Die Gewerkschaft Verdi ruft für Dienstag zu einem Streik im Nahverkehr in mehreren hessischen Städten auf, während die Lage in Berlin vorerst stabil bleibt. Trotz fehlender Einigung in den Tarifverhandlungen könnte auch die BVG bald betroffen sein.
Erneuter Streik im Nahverkehr: Verdi mobilisiert Beschäftigte in mehreren Städten

Eine aktuelle Ankündigung könnte für Pendler ein unangenehmes Wochenende bedeuten: Die Gewerkschaft Verdi hat zu einem neuen Streik im öffentlichen Nahverkehr aufgerufen. Am Dienstag werden in bestimmten Regionen die Verkehrsmittel stillstehen, da für höhere Löhne für die Beschäftigten gekämpft wird. Ist auch Berlin betroffen und droht ein Streik bei der BVG?
Verdi ruft zu Streik im Nahverkehr auf
Im Rahmen des anhaltenden Arbeitskampfes um bessere Gehälter hat die Gewerkschaft Verdi am Samstag zu einem weiteren Streik im Nahverkehr aufgerufen. Beschäftigte in Kassel, Frankfurt, Wiesbaden, Gießen und Marburg sind aufgerufen, am Dienstag ihre Arbeit niederzulegen. Der Streik soll in den betroffenen Regionen bis Mittwoch andauern, wie die Gewerkschaft mitteilte.
Die Verkehrsgesellschaft Frankfurt (VGF), die Stadtwerke Gießen, die Marburger Verkehrsgesellschaft mbH (MVG), die Kasseler Verkehrsbetriebe (KVG) sowie die Wiesbadener ESWE Verkehr sind von den Maßnahmen betroffen.
Der Streik wird voraussichtlich viele Menschen, insbesondere während der Hauptverkehrszeiten, stark beeinträchtigen. Mit diesem Ausstand möchte die Gewerkschaft im Tarifkonflikt Druck aufbauen. Verdi wirft den Arbeitgebern vor, „deutlich bei tariflich vereinbarten Zulagen sparen“ zu wollen.
Aktuelle Situation bei der BVG in Berlin
Für die Berliner Bevölkerung gibt es jedoch eine positive Nachricht: Im Gegensatz zum letzten Warnstreik von Verdi am 2. Februar, der nahezu alle Verkehrsunternehmen in Deutschland betraf, sind diesmal nur die Regionen in Hessen betroffen. Für die Hauptstadt ist vorerst kein Streik angekündigt. Dennoch ist die Gefahr eines Streiks in Berlin nicht ausgeschlossen, da die Verhandlungen in der dritten Runde kürzlich erneut ohne Einigung endeten.

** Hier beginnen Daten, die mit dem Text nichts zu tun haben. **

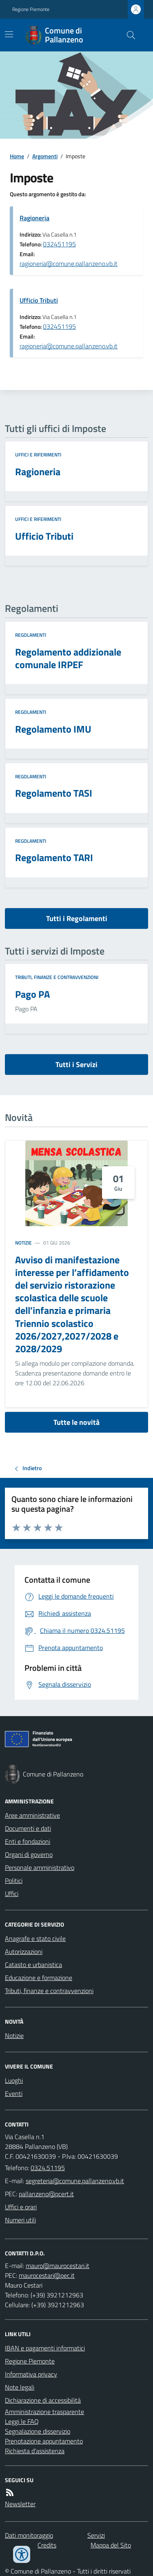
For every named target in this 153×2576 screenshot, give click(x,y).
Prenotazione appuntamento (44, 2441)
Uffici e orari (21, 2207)
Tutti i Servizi (76, 1064)
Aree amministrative (32, 1815)
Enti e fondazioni (27, 1841)
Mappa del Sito (111, 2545)
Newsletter (20, 2504)
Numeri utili (20, 2220)
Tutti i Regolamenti (76, 918)
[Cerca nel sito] (128, 35)
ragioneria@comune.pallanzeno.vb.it (69, 263)
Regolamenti (30, 635)
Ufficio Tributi (39, 300)
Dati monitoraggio (29, 2535)
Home (17, 156)
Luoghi (14, 2080)
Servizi (96, 2535)
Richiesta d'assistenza (34, 2451)
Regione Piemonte (30, 9)
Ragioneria (34, 218)
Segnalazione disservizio (37, 2431)
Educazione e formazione (38, 1977)
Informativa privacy (31, 2374)
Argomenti (45, 156)
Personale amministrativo (39, 1867)
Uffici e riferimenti (38, 454)
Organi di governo (29, 1854)
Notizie (23, 1243)
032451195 (59, 244)
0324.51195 (48, 2168)
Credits (47, 2545)
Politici (13, 1880)
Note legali (19, 2387)
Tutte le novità (76, 1422)
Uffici (11, 1893)
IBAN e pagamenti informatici (45, 2348)
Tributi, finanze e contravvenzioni (56, 977)
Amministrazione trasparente (44, 2412)
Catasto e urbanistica (33, 1964)
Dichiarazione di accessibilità (43, 2400)
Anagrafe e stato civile (35, 1938)
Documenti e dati (28, 1828)
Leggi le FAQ (22, 2421)
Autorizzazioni (23, 1951)
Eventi (13, 2093)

Serat Canyurt, Verhandlungsführer von Verdi, kritisierte, dass die BVG bislang kein Angebot vorgelegt habe. Er warnte, dass dies den Konflikt verschärfen könnte, was auch die dringend benötigte Sicherheit im öffentlichen Nahverkehr gefährde. Canyurt betonte: „Alles hängt von der Arbeitgeberseite ab. Das sagen wir den Berlinerinnen und Berlinern ganz klar.“ Beim Streik am 2. Februar wurde der Arbeitskampf einige Tage im Voraus angekündigt, was den Menschen in der Stadt die Möglichkeit gab, sich darauf vorzubereiten. Ob dies auch beim nächsten möglichen Streik bei der BVG der Fall sein wird, bleibt ungewiss.